Analisi Euro-Dollaro e correlazione indice Lmex

Mercoledì Novembre 26thLMEX, Valute Category

Come è noto, tutte le commodities sono quotate in dollari, compresi i metalli non ferrosi quotati al London Metal Exchange.

E’ quindi decisamente importante analizzare l’andamento del cross €/$ per comprendere come potrà evolvere il trend dei prezzi dei metalli.


Come si può vedere dal grafico il cross €/$ ha raggiunto i massimi storici oltre quota 1.60 sul finire del mese di Aprile. Da quel momento il dollaro ha ripreso a rafforzarsi in maniera decisa nei confronti della valuta europea e sul finire di ottobre il cross si è stabilizzato tra quota 1.25 - 1.30.

Da circa un mese l’€/$, pur registrando una volatilità elevatissima, è rimasto ingabbiato tra il supporto di area 1.25 (sforato in intraday fino a quota 1.23) e la resistenza in area 1.29-30.

Ma ad inizio settimana, abbiamo registrato un fortissimo movimento rafforzativo dell’euro che nella giornata di ieri ha permesso al cross di superare quota 1.30, fornendo un primo segnale di inversione del trend di breve.

Se il superamento della resistenza di area 1.30 verrà confermato anche nei prossimi due giorni, il cross €/$ potrebbe riprendere a salire fino al target individuato in area 1.35-36. Tuttavia, anche se si arrivasse al terget stabilito, il trend ribassista dell’euro non verrebbe ancora messo in discussione. Solo il superamento di quota 1.36 potrebbe rendere il rimbalzo dell’euro un vero e proprio cambiamento di trend.

Come abbiamo più volte ribadito, l’andamento del cross €/$ influenza, e non di poco, l’andamento dei metalli non ferrosi. A tal proposito postiamo il grafico che mette in relazione le due variabili.

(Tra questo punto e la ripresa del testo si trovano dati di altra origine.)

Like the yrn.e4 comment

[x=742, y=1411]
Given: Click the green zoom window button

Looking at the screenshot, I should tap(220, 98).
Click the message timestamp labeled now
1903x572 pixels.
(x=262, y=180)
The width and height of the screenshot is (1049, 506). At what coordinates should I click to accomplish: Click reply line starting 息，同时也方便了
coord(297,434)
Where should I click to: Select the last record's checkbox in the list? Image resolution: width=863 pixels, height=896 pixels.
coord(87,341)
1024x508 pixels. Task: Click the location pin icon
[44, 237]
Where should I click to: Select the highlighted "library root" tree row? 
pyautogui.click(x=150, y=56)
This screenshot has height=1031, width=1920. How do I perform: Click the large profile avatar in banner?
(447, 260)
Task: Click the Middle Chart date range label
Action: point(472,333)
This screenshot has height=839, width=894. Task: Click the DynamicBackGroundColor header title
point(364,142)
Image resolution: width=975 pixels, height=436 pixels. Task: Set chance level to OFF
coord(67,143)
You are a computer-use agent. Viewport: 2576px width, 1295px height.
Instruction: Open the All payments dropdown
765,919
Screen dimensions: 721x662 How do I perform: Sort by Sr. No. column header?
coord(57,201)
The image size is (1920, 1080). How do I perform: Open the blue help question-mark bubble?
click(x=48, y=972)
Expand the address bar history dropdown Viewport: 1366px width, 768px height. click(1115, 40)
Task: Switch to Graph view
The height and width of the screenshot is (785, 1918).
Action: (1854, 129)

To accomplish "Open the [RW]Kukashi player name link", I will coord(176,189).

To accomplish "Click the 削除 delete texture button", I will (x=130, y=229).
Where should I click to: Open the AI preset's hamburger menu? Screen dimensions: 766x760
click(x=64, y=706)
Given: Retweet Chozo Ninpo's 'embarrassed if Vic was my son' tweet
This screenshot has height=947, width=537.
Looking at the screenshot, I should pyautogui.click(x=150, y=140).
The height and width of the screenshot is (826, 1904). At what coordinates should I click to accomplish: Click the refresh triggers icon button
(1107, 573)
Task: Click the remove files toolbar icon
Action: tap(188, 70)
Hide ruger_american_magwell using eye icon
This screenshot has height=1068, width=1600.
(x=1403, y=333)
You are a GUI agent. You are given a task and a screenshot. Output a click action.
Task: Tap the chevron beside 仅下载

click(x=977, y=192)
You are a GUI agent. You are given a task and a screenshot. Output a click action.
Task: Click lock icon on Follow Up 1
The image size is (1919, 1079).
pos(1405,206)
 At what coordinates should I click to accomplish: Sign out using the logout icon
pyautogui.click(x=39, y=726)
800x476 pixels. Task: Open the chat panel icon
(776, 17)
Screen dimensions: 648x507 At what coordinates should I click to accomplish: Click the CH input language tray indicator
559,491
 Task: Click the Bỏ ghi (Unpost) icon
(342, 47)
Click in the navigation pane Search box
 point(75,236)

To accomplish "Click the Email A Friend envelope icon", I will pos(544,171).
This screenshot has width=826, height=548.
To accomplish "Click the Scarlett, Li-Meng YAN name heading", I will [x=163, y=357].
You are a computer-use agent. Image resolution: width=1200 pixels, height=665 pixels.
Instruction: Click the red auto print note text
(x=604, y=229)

Come possiamo notare l’indice LMEX ha iniziato un fortissimo trend ribassista intorno alla metà del mese di luglio. Le quotazioni dell’indice si sono praticamente dimezzate in soli quattro mesi. Si nota che l’inversione netta di tendenza è avvenuta in concomitanza con la fine del trend rialzista dell’euro sul dollaro. Il cross €/$ nello stesso periodo è passato da quota 1.60 a 1.25.

A questo punto è utile sottolineare che la ritrovata forza dell’euro in queste ultime sedute sta spingendo al rialzo le quotazioni dei metalli, tartassate in maniera eccessiva nei mesi scorsi.

Se l’euro continuerà quindi a rafforzarsi sul dollaro, e soprattutto troverà la forza di superare quota 1.36, è lecito aspettarsi un forte rialzo dei prezzi dei metalli non ferrosi, con l’indice LMEX che potrebbe addirittura approdare a quota 2500 punti.

Emanuele Giuliani - Analista Tecnico

4 Comments

  1. Paolo Milano
    Mercoledì 26 Novembre 2008

    sono un suo assiduo lettore, complimenti.
    Ragionamento chiaro e logico.
    Ma allora ai fini di un ragionamento per un investitore italiano, nn sarebbe meglio considerare / analizzare il valore dell’oro e la sua stabilità o meno inEURO?
    paolo Fazio (Milano)

  2. admin
    Giovedì 27 Novembre 2008

    Gentile Paolo, innanzitutto la ringrazio per il suo intervento.
    Sono Emanuele Giuliani, l’autore del post.
    La sua considerazione è assolutamente legittima e l’analisi dell’oro in €, o di qualsiasi altra commodities, viene realizzata spesso anche se presenta alcune “controindicazioni”. Mi spiegherò meglio nel prossimo articolo, facendo degli esempi pratici.
    Grazie e a presto

    Emanuele Giuliani

  3. alfredo
    Mercoledì 11 Febbraio 2009

    Salve veramente interesante, secondo lei nell’imminente futuro c’è da aspettarsi un rafforzamento dell’euro sul dollaro o vista la situazione economca generale e la nuova Presidenza Americana con la sua politica preservatrice e espansiva si dovrebbe attendere un rafforzamanto del biglietto verde?

  4. admin
    Mercoledì 11 Febbraio 2009

    Nel brevissimo periodo l’euro è impostato meglio del dollaro per via dell’approvazione del Piano Obama.
    Settimana prossima, quando sarà approvato in via definitiva tale Piano, è probabile un mini rally del dollaro.